2019 Abia State House of Assembly election
| Party |  | Candidate | Votes | % |
|---|---|---|---|---|
|  | APGA | Obinna Ichita Martin | 4,428 |  |
|  | PDP | Clinton Ebera | 2,905 |  |
|  | Others |  |  |  |
| Total votes |  |  |  | 100% |
|  | APGA hold |  |  |  |

=== Arochukwu ===
A total of 18 candidates registered with the Independent National Electoral Commission to contest in the election. APGA candidate Onyekwere M.Ukoha won the election, defeating PDP Eric Kalu and 16 other party candidates.

2019 Abia State House of Assembly election
| Party |  | Candidate | Votes | % |
|---|---|---|---|---|
|  | APGA | Onyekwere M.Ukoha | 6,223 |  |
|  | PDP | Eric Kalu | 4,783 |  |
|  | Others |  |  |  |
| Total votes |  |  |  | 100% |
|  | APGA hold |  |  |  |

=== Bende North ===
A total of 15 candidates registered with the Independent National Electoral Commission to contest in the election. APC candidate Chukwu Chijioke won the election, defeating PDP Cosmos Ndukwe and 13 other party candidates.

2019 Abia State House of Assembly election
| Party |  | Candidate | Votes | % |
|---|---|---|---|---|
|  | APC | Chukwu Chijioke | 6,161 |  |
|  | PDP | Cosmos Ndukwa | 3,832 |  |
|  | Others |  |  |  |
| Total votes |  |  |  | 100% |
|  | All Progressive Congress hold |  |  |  |

=== Bende South ===
A total of 18 candidates registered with the Independent National Electoral Commission to contest in the election. PDP candidate Emmanuel C. Ndubuisi won the election, defeating APC Chibuzor Okogbhua and 16 other party candidates.

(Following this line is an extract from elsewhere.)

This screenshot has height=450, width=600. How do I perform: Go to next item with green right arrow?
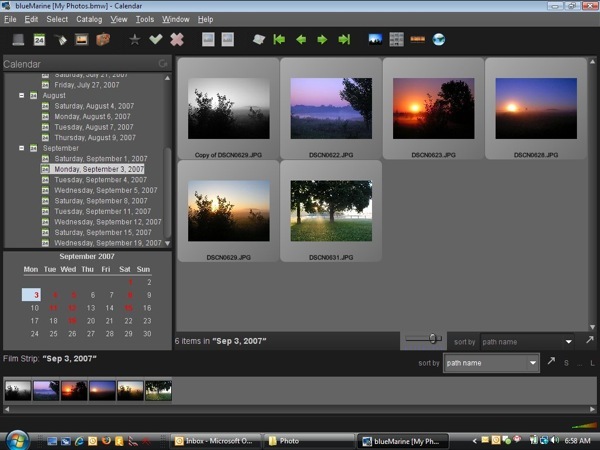322,40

2019 ABIA State House of Assembly election
| Party |  | Candidate | Votes | % |
|---|---|---|---|---|
|  | PDP | Emmanuel C. Ndubuisi | 4,426 |  |
|  | APC | Chibuzor Okogbhua | 4,415 |  |
|  | Others |  |  |  |
| Total votes |  |  |  | 100% |
|  | PDP hold |  |  |  |

=== Ikwuano ===
A total of 18 candidates registered with the Independent National Electoral Commission to contest in the election. PDP candidate Stanley Nwabuisi won the election, defeating APC Nwaka Emma and 16 other party candidates.

2019 ABIA State House of Assembly election
| Party |  | Candidate | Votes | % |
|---|---|---|---|---|
|  | PDP | Stanley Nwabuisi | 6,122 |  |
|  | APC | Nwaka Emma | 5.074 |  |
|  | Others |  |  |  |
| Total votes |  |  |  | 100% |
|  | PDP hold |  |  |  |

=== Isiala Ngwa South ===
A total of 12 candidates registered with the Independent National Electoral Commission to contest in the election. PDP candidate Chikwendu Kalu won the election, defeating APGA Levi Ebere and 10 other party candidates.

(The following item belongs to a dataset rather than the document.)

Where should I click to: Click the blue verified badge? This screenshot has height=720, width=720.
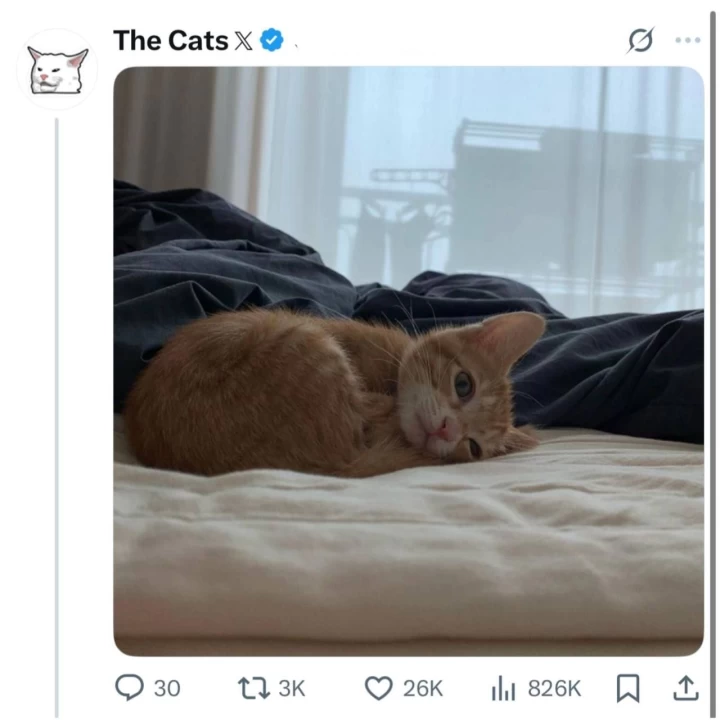271,40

2019 ABIA State House of Assembly election
| Party |  | Candidate | Votes | % |
|---|---|---|---|---|
|  | PDP | Chikwendu Kalu | 19,370 |  |
|  | APGA | Levi Ebere | 4,557 |  |
|  | Others |  |  |  |
| Total votes |  |  |  | 100% |
|  | PDP hold |  |  |  |

=== Isiala Ngwa North ===
A total of 12 candidates registered with the Independent National Electoral Commission to contest in the election. PDP candidate Onwusibe Ginger won the election, defeating APC Anaba Ikechukwu and 10 other party candidates.

2019 ABIA State House of Assembly election
| Party |  | Candidate | Votes | % |
|---|---|---|---|---|
|  | PDP | Onwusibe Ginger | 15,624 |  |
|  | All Progressive Congress | Anaba Ikechukwu | 2,491 |  |
|  | Others |  |  |  |
| Total votes |  |  |  | 100% |
|  | PDP hold |  |  |  |

=== Isuikwuato ===
A total of 16 candidates registered with the Independent National Electoral Commission to contest in the election. APC candidate Emeka Okoroafor won the election, defeating PDP Francis Eliezu and 10 other party candidates.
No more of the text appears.